Juden beten dreimal am Tag, morgens Schacharit, nachmittags Mincha und abends Maariv. Das "Schemah vor dem Zubettgehen" beziehe ich hier nicht mit ein.

Das jüdische Gebetbuch heißt SIDUR und hierbei ist zu beachten, dass nicht jedes Sidur unbedingt gleich ist. Reformgemeinden haben schon vor Jahren viele Gebet gestrichen und ich beziehe mich an dieser Stelle nur auf orthodoxe Sidurim (Gebetbücher), da diese absolute Authenzität besitzen.

In der Regel gibt es bei orthodoxen Sidurim drei große Unterschiede:

1. Das Sidur der sephardischen Juden aus Marokko, Kurdistan, dem Irak oder Iran - Nussach HaSepharadim.

2. Das reguläre Sidur der aschkenazischen Juden aus Europa und den USA - Nussach Aschkenaz.

sowie 3. Das chassidische Sidur - Nussach Sepharad.

Ich persönlich verwende nur Letzeres.

Chassidische Sidurim entstanden nach dem Tode des Baal Shem Tov (1760) und sie zeichnen sich durch Zusätze spezieller Gebete aus. Insbesondere kabbalistische Gebete, welche die Meditation und die Devekut (Konzentration) fördern sollen.

Allgemein bedeutet ein Gebet immer eine menschliche Kommunikation mit G - tt. Jeder Mensch muß hierbei seinen eigenen Zugang finden. Chassidisch gesehen sollte das Gebet vom Herzen kommen und nicht einfach nur so dahin gesagt werden, weil es einmal so Zeit ist.
Die Emotionen springen in das Herz und fördern so ein inniges Gebet.

Die Thora enthält das Gebot des täglichen Gebetes, doch legt sie nicht fest, wie genau dieses Gebet auszusehen hat. Dennoch erfahren wir aus den Büchern der Propheten, dass schon frühzeitig feste Gebetszeiten eingehalten worden sind. Festen Gebetszeiten, die wir heute dem Kalender entnehmen und die mehr oder weniger schon im Talmud Berachot bzw. im Schulchan Aruch (Code of Jewish Law) festgelegt wurden, können jederzeit auch weitere individuelle Gebete hinzugefügt werden. Zum Beispiel lesen viele Leute Tehillim (Psalmen) oder sprechen zu G - tt in ihren eigenen Worten.

Als es den Juden nach 70 Jahren babylonischen Exils erlaubt war, nach Israel zurückzukehren und den Zweiten Tempel zu errichten, begann der Prophet Ezra mit dem Aufschreiben der vorhandenen Gebete. Er war es auch, der spezielle Richtlinien zum Gebet aufsetzte, um diese so an folgende Generationen zu übermitteln.

=== ZU ERLEDIGEN ===
• a. Fasse den Textauszug über das jüdische Gebet in zwei Sätzen zusammen.
• b. Benenne in den Datensätzen von der Zeile mit „This image has“ bis zum Ende der Datensätze „Suggestions“ in „Recommendations“ um und gib nur diese Zeilen sonst unverändert wieder. Die Bilder lässt du dabei weg.
Der Textauszug und die Datensätze sind voneinander unabhängiges Material.

=== DATEN ZUR AUFGABE ===
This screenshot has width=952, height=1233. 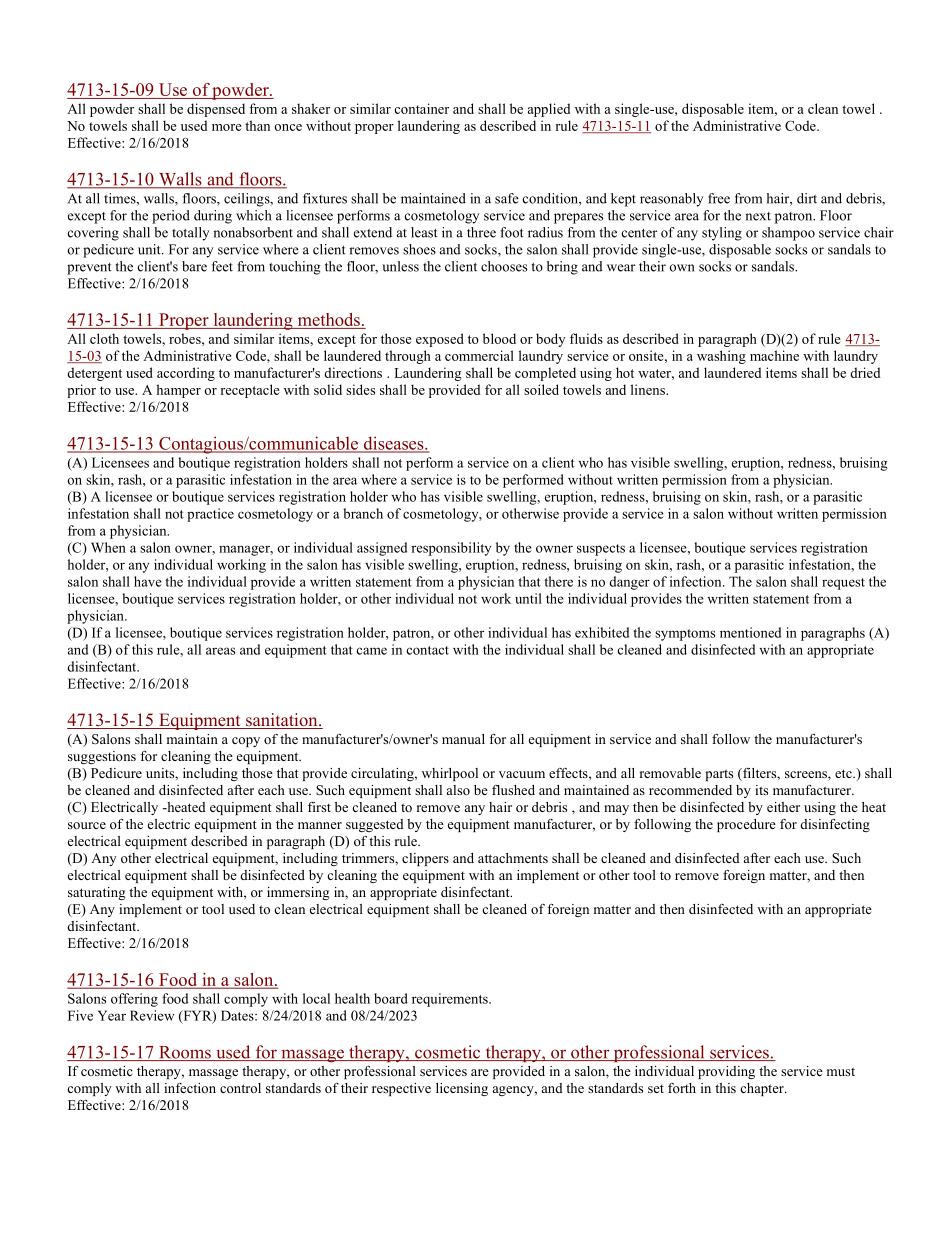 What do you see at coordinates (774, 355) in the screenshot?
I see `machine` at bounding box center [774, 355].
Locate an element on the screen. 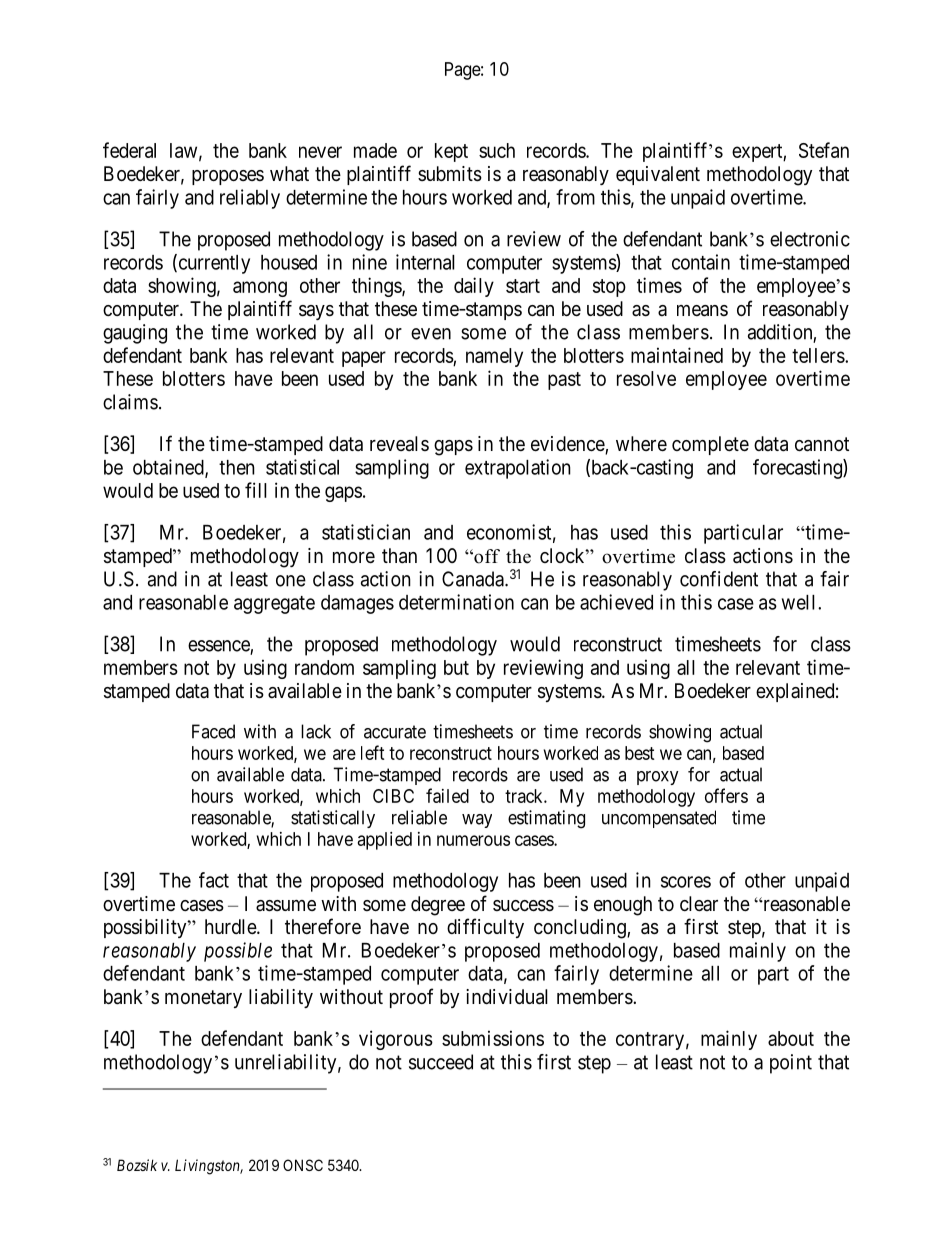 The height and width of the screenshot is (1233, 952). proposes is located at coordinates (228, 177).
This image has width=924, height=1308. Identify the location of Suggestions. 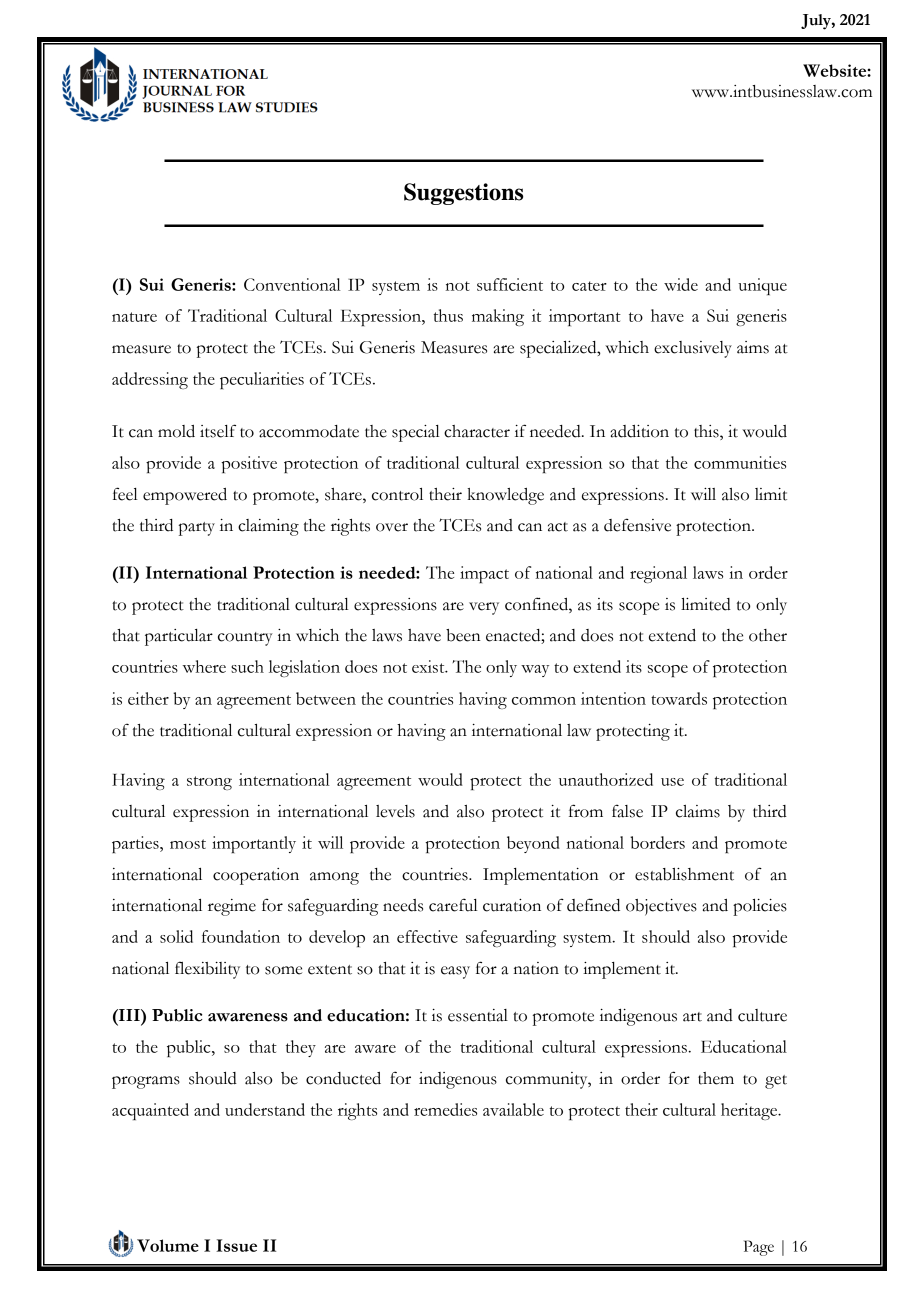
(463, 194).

=== ANTWORTEN JE AUFGABE ===
• a. Juden beten dreimal am Tag, morgens Schacharit, nachmittags Mincha und abends Maariv, und bei den orthodoxen Gebetbüchern (Sidurim) gibt es drei große Unterschiede: Nussach HaSepharadim, Nussach Aschkenaz und das chassidische Nussach Sepharad. Die Thora enthält das Gebot des täglichen Gebetes, legt aber nicht fest, wie es auszusehen hat, und nach dem babylonischen Exil begann der Prophet Ezra mit dem Aufschreiben der vorhandenen Gebete.

• b.
This image has width=924, height=1308. Identify the location of Recommendations. 
(463, 194).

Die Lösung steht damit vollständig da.